2x stock VW 1.8Ts I've owned, and I have driven plenty of other turbo cars, stock and tuned. Look, in order for us to have this conversation we'd have to pretend I was born yesterday. I have plenty of ignorance about the details of what I'm doing to my Miata but I've driven enough cars and know my preferences around how motors deliver power and the experience I want to have from this vehicle to know that I am not going to a turbo. I am not trying to say turbos are bad or can't have lag minimized or aren't going to make good power or ANYTHING like that. It is just not in keeping with my personal mission for the car, and that's one of those things that's baked into why I am doing this project so it's really not on the table. So much of what I'm doing is open to achieving my desired aims, but I'm already aiming on not doing a turbo.

I said this in my email to you, but the truth of the matter is that you aren't getting away from the 5th injector setup. Because the FFS system does not use an intercooler, it relies on the cooling properties of the fuel being injected into the blower to reduce IATs to safe levels. You can control this 5th injector any way you like, either by using powercards or a standalone ECU or even a combination of the two, but you cannot delete it.

The only way around this would be to spray water into the ports instead. Every CC of water you spray is displacing a CC of air/fuel mixture, which means the engine makes less power. You are effectively reducing the flow capacity of the system by adding water, which cannot be combusted. You could use a 50/50 meth mixture to partially combat this, but you still won't make as much power.

Are 5th injector setups hokey? Hell yes. It is insane to me that you would spray fuel into the blower to reduce IATs.

The combination of these realities is why I declined to tune your car. You cannot safely install an FFS system without a 5th injector setup, and I don't want to touch anything with a 5th injector setup. Therefore, I don't want to touch an FFS system.
I gotcha 100%; I am not interested in water/methanol injection if I haven't stated that before (I'm starting to lose track of what I've said in a few different places on the interwebs), I am not interested in a 5th injector, I consider it a ground rule of this build to run on four injectors and pump gas, period. If I was going to use the FFS kit for anything, it would be for its mechanical components in the low cost form without the 5th injector.

I would strongly urge you to re-evaluate the decision to use an FFS system.
I never really wanted to use the system as-is, and have been, at best, very skeptical of "e-cool". My idea has been to use the blower, the intake manifold, the throttle body, and the fuel rail of the FFS kit with a standalone ECU. That's really what I was here to discuss. At this point, I'm taking a step back from having to get every last detail of that sorted out and am looking to do a naturally aspirated build that leaves the supercharger open in the future. Which gives me a chance to evaluate...
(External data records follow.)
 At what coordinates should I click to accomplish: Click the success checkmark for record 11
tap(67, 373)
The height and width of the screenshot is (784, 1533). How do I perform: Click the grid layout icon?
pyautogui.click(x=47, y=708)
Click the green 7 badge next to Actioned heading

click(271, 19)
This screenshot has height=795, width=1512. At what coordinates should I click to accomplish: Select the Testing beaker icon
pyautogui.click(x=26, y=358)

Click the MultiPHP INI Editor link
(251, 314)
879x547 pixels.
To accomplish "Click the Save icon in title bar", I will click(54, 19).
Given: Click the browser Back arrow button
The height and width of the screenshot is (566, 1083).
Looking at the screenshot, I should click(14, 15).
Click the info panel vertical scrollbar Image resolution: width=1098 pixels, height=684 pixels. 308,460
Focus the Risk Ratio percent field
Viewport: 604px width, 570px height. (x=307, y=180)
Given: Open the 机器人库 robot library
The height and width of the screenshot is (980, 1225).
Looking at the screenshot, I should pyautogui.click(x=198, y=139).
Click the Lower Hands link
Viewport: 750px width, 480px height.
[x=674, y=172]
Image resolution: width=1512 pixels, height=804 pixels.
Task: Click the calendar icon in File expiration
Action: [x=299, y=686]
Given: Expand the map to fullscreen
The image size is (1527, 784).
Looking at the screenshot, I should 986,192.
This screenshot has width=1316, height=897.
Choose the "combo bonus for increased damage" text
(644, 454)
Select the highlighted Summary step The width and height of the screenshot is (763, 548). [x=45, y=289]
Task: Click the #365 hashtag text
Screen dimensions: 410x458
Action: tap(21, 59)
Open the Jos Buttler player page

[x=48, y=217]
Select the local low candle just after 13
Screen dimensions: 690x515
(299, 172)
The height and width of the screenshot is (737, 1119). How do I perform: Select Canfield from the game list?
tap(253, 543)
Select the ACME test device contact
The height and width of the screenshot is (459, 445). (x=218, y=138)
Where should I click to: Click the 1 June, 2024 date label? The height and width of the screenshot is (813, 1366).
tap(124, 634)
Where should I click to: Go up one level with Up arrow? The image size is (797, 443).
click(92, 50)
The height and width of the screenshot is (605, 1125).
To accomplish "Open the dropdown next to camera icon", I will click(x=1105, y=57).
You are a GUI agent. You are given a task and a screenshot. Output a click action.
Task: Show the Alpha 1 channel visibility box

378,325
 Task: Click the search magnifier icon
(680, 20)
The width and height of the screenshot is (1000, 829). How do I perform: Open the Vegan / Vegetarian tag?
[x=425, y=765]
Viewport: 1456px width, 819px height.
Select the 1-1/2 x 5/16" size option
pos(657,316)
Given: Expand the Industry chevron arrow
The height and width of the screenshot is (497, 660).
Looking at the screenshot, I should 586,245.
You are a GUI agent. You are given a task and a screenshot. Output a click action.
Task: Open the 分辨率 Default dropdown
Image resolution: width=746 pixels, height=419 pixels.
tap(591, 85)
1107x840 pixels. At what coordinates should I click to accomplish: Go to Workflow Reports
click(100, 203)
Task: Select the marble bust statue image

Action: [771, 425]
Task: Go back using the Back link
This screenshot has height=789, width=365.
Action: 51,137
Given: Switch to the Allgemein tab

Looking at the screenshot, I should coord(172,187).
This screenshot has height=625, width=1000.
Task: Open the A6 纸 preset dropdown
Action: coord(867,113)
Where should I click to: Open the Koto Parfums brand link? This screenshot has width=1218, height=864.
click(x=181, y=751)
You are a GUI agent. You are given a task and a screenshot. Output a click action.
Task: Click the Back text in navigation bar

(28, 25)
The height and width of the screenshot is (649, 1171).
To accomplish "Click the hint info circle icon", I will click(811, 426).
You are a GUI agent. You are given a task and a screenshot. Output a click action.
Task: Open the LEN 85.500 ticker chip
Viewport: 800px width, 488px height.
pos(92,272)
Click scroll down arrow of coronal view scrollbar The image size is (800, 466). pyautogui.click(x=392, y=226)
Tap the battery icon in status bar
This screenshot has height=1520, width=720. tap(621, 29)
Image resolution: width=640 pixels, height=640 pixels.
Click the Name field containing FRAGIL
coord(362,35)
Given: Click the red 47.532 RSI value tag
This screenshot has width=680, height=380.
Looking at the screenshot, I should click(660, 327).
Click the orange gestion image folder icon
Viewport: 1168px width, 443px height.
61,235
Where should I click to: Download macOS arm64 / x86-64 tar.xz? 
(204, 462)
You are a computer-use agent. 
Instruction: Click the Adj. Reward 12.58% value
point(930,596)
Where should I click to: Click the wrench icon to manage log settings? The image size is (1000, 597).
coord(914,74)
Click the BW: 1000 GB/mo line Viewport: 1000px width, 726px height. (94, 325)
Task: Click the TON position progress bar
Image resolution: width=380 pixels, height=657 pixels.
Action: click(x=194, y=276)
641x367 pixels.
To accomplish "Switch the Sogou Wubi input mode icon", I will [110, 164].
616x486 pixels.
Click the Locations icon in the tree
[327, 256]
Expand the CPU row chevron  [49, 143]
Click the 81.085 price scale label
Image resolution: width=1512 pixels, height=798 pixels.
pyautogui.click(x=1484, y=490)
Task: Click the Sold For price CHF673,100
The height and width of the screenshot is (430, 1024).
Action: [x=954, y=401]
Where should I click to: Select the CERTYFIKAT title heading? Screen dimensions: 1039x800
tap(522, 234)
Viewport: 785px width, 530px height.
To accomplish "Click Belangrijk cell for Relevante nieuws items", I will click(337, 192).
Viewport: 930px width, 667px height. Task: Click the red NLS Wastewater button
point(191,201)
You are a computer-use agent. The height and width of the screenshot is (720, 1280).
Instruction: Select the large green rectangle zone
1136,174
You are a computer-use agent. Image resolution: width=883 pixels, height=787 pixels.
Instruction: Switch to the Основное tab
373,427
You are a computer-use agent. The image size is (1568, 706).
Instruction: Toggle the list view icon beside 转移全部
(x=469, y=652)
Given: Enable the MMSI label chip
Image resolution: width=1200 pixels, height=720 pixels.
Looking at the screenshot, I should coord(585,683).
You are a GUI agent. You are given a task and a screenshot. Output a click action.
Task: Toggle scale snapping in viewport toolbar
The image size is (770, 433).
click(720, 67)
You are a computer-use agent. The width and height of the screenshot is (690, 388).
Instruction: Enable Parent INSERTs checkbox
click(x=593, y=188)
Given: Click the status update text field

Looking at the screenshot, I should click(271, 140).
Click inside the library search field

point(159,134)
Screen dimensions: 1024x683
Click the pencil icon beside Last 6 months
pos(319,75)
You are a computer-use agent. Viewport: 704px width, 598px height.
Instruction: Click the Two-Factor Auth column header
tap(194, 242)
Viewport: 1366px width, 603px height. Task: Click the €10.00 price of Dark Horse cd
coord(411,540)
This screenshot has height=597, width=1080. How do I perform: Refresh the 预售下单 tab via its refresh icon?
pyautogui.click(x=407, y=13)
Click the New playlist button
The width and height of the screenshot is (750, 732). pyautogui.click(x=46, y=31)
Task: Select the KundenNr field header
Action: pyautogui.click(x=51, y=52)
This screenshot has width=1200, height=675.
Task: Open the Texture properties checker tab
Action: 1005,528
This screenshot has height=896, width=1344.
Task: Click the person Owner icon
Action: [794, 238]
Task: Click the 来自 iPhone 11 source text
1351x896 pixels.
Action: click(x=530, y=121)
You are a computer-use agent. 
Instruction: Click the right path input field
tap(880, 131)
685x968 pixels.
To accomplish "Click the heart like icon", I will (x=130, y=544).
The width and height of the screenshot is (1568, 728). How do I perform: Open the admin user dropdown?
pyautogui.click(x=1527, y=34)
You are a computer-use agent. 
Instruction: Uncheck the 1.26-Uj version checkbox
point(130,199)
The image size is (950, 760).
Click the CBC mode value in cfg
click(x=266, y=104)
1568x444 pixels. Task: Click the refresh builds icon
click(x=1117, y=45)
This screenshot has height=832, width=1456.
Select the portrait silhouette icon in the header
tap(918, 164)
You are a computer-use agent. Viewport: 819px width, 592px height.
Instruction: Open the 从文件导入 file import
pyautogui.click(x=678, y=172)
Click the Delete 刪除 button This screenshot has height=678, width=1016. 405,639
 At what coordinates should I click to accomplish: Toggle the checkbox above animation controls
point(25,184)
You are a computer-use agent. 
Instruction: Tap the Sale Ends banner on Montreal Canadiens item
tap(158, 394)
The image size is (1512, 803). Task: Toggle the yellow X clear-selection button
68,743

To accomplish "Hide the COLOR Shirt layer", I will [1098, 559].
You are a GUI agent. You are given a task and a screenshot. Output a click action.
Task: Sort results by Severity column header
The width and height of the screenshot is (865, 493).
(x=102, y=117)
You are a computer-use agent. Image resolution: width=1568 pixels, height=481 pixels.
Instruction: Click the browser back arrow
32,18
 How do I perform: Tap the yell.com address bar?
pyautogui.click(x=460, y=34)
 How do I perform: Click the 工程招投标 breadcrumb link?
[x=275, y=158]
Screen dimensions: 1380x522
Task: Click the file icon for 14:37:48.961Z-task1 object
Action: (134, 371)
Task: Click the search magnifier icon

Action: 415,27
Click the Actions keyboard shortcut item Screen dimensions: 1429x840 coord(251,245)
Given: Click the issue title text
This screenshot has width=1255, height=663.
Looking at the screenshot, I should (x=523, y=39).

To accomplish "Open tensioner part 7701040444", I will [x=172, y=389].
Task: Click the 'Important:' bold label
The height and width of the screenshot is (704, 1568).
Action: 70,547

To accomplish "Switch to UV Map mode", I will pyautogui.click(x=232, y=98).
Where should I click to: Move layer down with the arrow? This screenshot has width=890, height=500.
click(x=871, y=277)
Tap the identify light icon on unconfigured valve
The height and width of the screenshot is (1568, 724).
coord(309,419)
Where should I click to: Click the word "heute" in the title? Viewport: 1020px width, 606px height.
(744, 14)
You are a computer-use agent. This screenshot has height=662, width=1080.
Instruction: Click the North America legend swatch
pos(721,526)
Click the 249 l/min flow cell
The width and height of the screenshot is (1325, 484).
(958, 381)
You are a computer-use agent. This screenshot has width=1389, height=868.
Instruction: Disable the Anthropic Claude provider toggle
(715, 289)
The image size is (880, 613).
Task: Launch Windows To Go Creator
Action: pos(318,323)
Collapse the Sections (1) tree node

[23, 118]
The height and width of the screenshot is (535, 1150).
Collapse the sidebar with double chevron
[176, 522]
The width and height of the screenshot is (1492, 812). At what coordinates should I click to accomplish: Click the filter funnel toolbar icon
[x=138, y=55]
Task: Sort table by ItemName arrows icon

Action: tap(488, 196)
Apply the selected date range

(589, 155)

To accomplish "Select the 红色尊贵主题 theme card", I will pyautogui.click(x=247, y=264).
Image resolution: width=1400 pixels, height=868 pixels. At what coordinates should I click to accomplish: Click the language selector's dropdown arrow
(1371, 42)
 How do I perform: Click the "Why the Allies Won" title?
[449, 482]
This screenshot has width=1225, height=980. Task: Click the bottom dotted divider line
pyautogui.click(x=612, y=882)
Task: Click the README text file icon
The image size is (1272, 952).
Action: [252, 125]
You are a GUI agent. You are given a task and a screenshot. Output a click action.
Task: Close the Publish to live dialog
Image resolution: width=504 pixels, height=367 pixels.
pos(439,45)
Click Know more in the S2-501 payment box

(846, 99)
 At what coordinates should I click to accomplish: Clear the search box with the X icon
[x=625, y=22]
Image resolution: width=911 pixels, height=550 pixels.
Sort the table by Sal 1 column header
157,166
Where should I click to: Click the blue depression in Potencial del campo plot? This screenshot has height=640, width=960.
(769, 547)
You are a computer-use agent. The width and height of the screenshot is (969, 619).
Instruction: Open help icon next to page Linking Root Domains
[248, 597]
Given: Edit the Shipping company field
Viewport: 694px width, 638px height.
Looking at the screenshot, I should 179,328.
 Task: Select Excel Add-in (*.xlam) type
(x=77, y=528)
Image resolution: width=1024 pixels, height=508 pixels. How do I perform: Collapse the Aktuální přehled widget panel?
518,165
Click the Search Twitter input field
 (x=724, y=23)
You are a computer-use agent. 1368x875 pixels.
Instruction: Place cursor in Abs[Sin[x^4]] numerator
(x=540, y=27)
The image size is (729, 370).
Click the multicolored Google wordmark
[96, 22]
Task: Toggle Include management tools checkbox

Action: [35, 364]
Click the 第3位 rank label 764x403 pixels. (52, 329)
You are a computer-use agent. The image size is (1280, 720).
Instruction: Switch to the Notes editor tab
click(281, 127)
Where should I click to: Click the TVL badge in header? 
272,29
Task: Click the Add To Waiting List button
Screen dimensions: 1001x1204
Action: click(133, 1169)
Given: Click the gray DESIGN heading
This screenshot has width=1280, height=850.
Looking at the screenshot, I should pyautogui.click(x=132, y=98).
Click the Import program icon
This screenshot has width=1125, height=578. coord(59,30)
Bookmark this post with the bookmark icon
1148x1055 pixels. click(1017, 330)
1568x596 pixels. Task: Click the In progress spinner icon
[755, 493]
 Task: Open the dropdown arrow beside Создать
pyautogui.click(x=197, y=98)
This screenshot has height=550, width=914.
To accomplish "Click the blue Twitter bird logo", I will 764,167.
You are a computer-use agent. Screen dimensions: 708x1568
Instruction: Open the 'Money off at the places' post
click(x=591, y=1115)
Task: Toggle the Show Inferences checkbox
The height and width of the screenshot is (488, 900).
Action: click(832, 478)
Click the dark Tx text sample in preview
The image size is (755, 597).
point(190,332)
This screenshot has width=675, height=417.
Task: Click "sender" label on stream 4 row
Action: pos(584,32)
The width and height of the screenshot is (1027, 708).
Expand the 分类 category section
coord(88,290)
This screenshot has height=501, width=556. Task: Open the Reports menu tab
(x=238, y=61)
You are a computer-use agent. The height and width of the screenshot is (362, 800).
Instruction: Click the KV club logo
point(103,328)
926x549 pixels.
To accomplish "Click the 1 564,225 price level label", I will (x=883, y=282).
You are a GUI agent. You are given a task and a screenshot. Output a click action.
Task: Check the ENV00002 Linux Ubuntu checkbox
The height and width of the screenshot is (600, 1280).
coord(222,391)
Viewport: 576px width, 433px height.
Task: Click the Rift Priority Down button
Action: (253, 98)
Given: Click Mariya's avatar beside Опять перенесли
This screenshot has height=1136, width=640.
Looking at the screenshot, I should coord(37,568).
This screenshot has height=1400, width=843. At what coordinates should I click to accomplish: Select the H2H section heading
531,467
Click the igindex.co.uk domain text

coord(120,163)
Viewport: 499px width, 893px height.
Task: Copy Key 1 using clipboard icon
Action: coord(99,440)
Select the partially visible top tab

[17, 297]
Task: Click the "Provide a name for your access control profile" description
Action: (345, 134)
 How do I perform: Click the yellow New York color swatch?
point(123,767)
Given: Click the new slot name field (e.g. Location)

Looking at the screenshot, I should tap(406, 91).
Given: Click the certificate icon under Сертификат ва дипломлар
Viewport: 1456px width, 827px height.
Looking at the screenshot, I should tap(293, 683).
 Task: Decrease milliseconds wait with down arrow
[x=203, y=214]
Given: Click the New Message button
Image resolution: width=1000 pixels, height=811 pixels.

other good blower options. A Kraftwerks Rotrex kit with a little DIY improvement is a good option, or any MP62 or TVS900 hotside system with dual-throttles and a conventional FMIC will do the trick as well. Even an old Whipple "coldside" like the FM Ubercharger would be a great option. If none of those strike your fancy, and you must stay away from turbos, I would go to a K24A2 setup.
I can look into also those things, but none of that is considerate to my regulatory environment. I've already looked at K24 swaps and they didn't strike my personal interest for the cost. If I was going to go to the trouble of a swap, I would do a KL V6, since that was my first goal for the car before I discovered the Exocet and saw the practicalities of staying on the BP platform in terms of keeping this thing road legal in CA. I am still kinda madly in love with the idea of a KL swap, admittedly...but I'm about equally madly in love with having a poor man's Ariel Atom and the BP is just the more direct route there, and an engine I've grown to appreciate a lot more since I've owned the Miata (after looking in from the outside for about a decade). I should also make myself clear, I'm REALLY not dying for huge power or dyno bragging rights, though I do like some grunt and the torque of a supercharger is appealing. I'm mentally planning for about the ~10 lbs/HP level, that's kinda my speed. With a Miata that would definitely require the kick of a supercharger but with a 1600 lb. Exocet I'm getting pretty close at ~130-140 rwhp from an NA build. If I ever outgrow that power I can add forced induction later.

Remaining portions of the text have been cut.